Apple responses to frost are affected by inoculations with cold-tolerant bacteria

Climate warming is responsible for mild winters and warm springs, causing premature plant development and increasing the risk of exposure of vulnerable plant tissues to spring frost. Cold stress triggers changes in membrane fluidity and reactive oxygen species (ROS) levels, causing damage to plant tissues. Wild plants growing in alpine regions are associated with complex microbial communities that may support plant growth and survival under cold conditions. However, limited information is available on the beneficial plant-microbe interactions in the mitigation of freezing stress.
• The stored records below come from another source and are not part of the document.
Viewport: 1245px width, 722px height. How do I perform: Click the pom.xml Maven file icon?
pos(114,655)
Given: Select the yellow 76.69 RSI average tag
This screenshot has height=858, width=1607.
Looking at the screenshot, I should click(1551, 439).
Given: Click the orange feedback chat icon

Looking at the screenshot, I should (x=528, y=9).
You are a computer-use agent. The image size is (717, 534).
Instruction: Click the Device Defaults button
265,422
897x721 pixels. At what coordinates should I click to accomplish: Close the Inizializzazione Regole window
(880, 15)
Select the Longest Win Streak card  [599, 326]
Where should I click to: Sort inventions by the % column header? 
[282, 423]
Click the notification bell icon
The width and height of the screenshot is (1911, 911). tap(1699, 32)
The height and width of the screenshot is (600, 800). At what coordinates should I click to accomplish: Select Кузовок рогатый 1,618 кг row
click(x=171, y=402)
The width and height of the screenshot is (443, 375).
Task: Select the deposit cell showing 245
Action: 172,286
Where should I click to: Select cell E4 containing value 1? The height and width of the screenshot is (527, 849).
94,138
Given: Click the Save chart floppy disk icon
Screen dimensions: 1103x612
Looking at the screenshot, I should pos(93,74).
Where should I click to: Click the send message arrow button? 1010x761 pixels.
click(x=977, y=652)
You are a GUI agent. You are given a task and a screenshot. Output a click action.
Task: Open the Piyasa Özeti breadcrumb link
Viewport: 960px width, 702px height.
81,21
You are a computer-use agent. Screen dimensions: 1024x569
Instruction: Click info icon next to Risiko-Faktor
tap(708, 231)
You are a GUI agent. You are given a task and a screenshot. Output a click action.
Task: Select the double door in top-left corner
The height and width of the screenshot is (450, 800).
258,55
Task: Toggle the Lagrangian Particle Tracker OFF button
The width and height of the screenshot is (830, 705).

The aim of this project was to characterize the efficacy and mode of action of cold-tolerant endophytic bacteria isolated from alpine Rosaceae plants in mitigating freezing stress in apple plants. Three cold-tolerant bacteria, belonging to Pseudomonas and Duganella genera, were selected according to their ability to decrease electrolyte leakage in freezing-stressed strawberry seedlings. Apple seedlings (cultivar Golden Delicious) were grown under controlled conditions, treated (bacterium-inoculated) or not (mock-inoculated) with cold-tolerant bacteria, and exposed to frost simulation. Preliminary results showed that bacterial inoculation decreased ROS content in leaf tissues after freezing stress. Transcriptomic analysis revealed the upregulation of genes related to gene ontology (GO) biological processes of carbohydrate metabolism, stress response, and signal transduction in mock-inoculated and bacterium-inoculated plants after freezing stress. Moreover, plants inoculated with coldtolerant bacteria upregulated the expression of genes related to nucleotide metabolism and cell cycle. These findings highlighted the potential contribution of coldtolerant bacteria isolated from alpine Rosaceae plants in enhancing apple resilience to freezing stress and created the basis to improve agricultural sustainability under climate change.